• **INPUT**

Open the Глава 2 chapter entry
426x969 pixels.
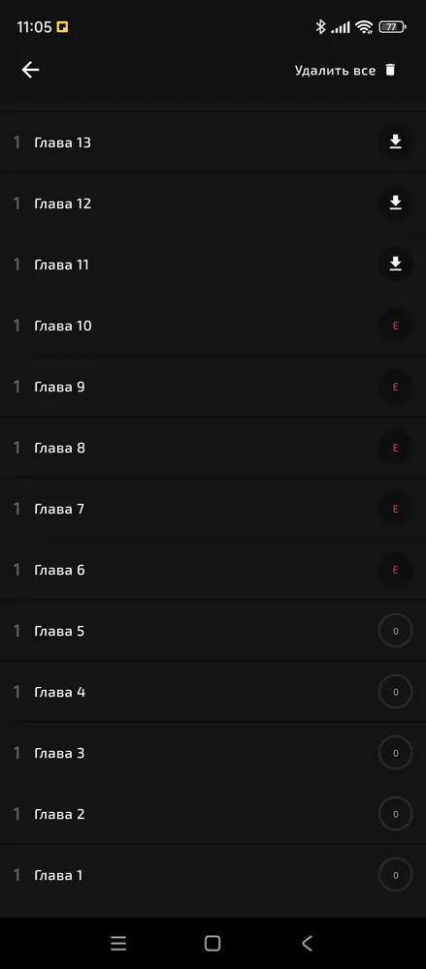point(213,814)
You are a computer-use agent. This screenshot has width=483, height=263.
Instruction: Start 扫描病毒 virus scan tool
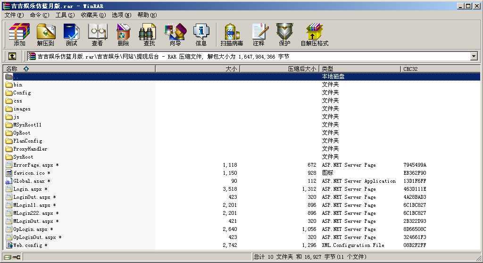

• **YOUR INSTRUCTIONS**
Although the records contain pictures, your copy should hold only the text, reproduced exactly.

• **OUTPUT FOR THIS TASK**
Open the Глава 2 chapter entry
426x969 pixels.
point(213,814)
You are a computer-use agent. This screenshot has width=483, height=263.
Instruction: Start 扫描病毒 virus scan tool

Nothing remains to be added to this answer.